I made my own test app and was able to figure out what is going on.
If you hit F5 quite fast multiple times, It does temporarily accumulate some extra socket.io connections in Chrome, but within a relatively short time (maybe a few minutes), it recovers and the total count of connected sockets is back to 1.
After further testing, I discovered that this is not a browser issue. This is an issue with how socket.io starts a socket.io connection. If you replace this in the client:
var socket = io();
with this:
var socket = io({transports: ['websocket'], upgrade: false});
which forces socket.io to ONLY use a webSocket and never use HTTP polling, then the problem disappears.
So, the issue is because the default behavior for socket.io is to start with an http polling version of a socket.io connection. After a little data is exchanged, socket.io will then attempt to switch over to a real webSocket. If that real webSocket works, then it will stop using the http polling connection.
But, if you hit an F5 in the middle of this transition between polling and a real webSocket, there is no persistent connection yet for socket.io to know that the web page it was just communicating with is now gone.

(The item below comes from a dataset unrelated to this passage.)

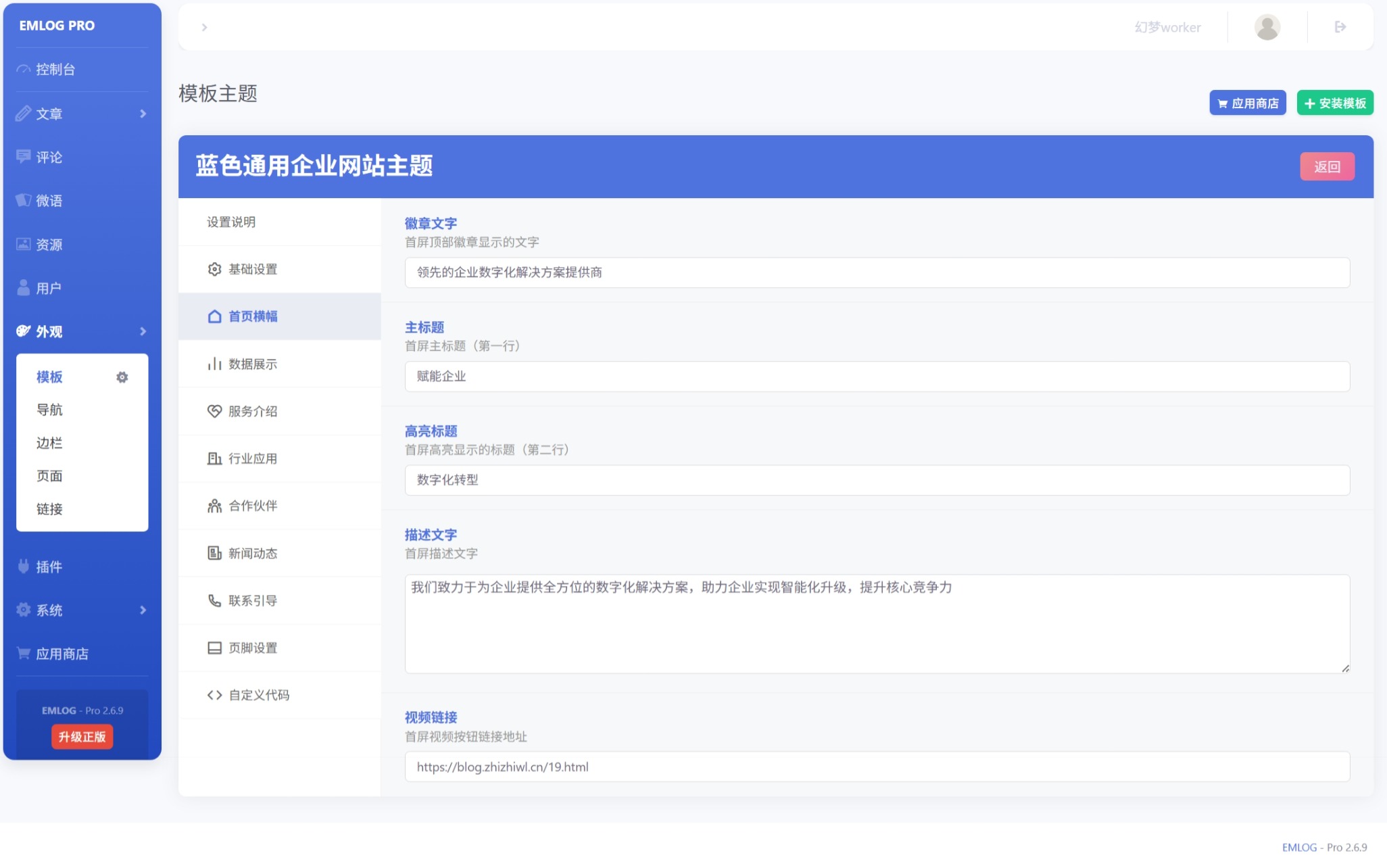Click the green 安装模板 button
The width and height of the screenshot is (1387, 868).
pyautogui.click(x=1334, y=103)
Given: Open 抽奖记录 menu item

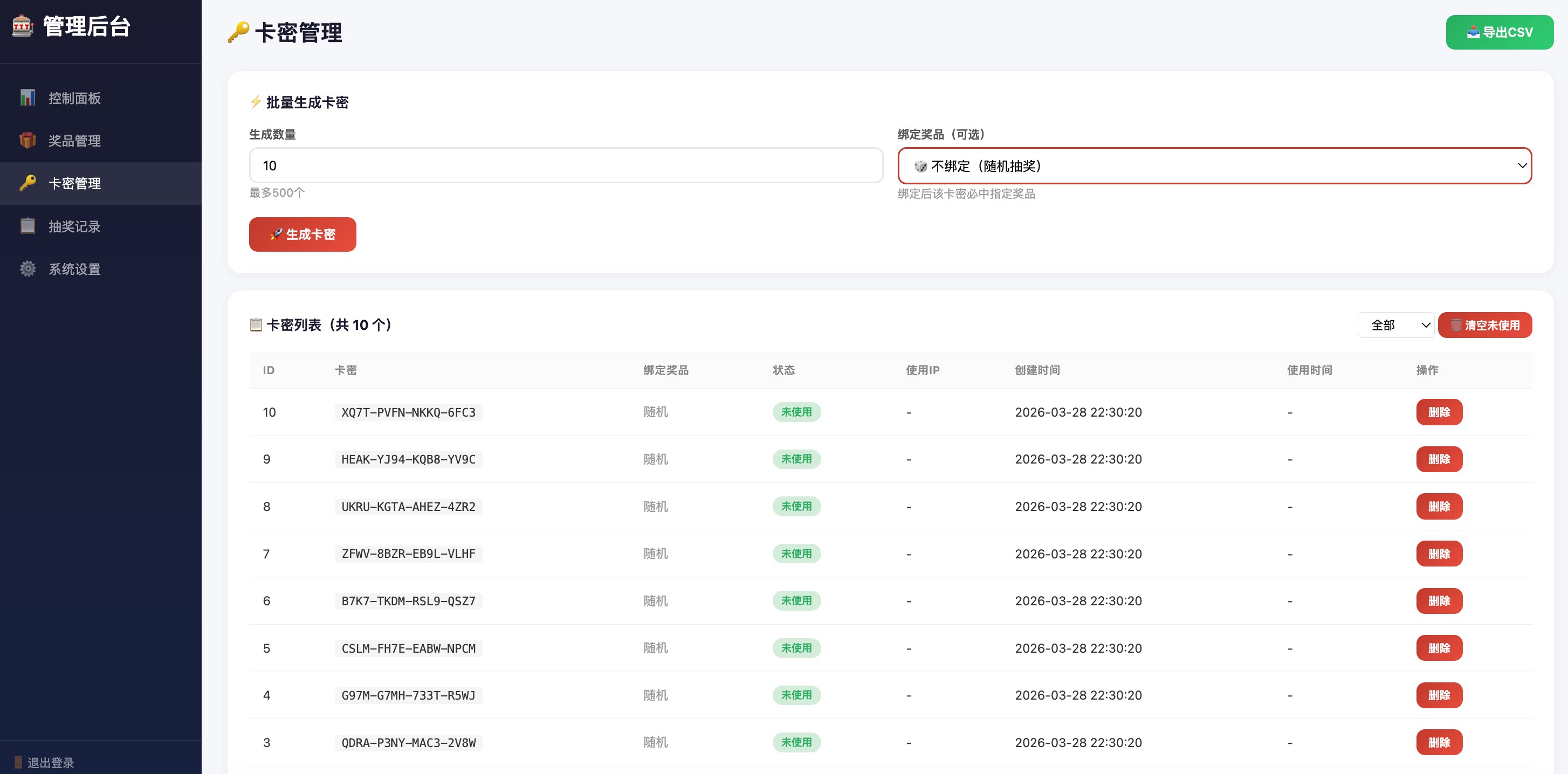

So, all it can do is to figure out some time later that there is no longer any incoming communication from that web page and thus it should clear up it's socket.io connection (it was in polling mode when you hit F5).
But, if you turn off that initial polling mode with the above client code, then it only ever uses a real webSocket (never uses the simulated polling mode) and the browsers are very good at cleaning up the webSocket when you hit F5 so the server either hasn't finished establishing it's socket.io connection (in which case there's no connection yet to get temporarily orphaned) or it's already converted over to a webSocket (and the browser will cleanly close that on the F5).
So, this is a design limitation of the http polling mode that socket.io starts in. Since there is no continuous connection when in that mode, there is no immediately notification by the browser when that page is replaced with F5 and thus the server has no way of knowing that the client just disappeared. But, if you skip the http polling mode and start with a real webSocket, then there is no such window of time where there's a socket.io connection, but no real webSocket and thus the server is always told immediately by the browser closing the webSocket connection when the page goes away.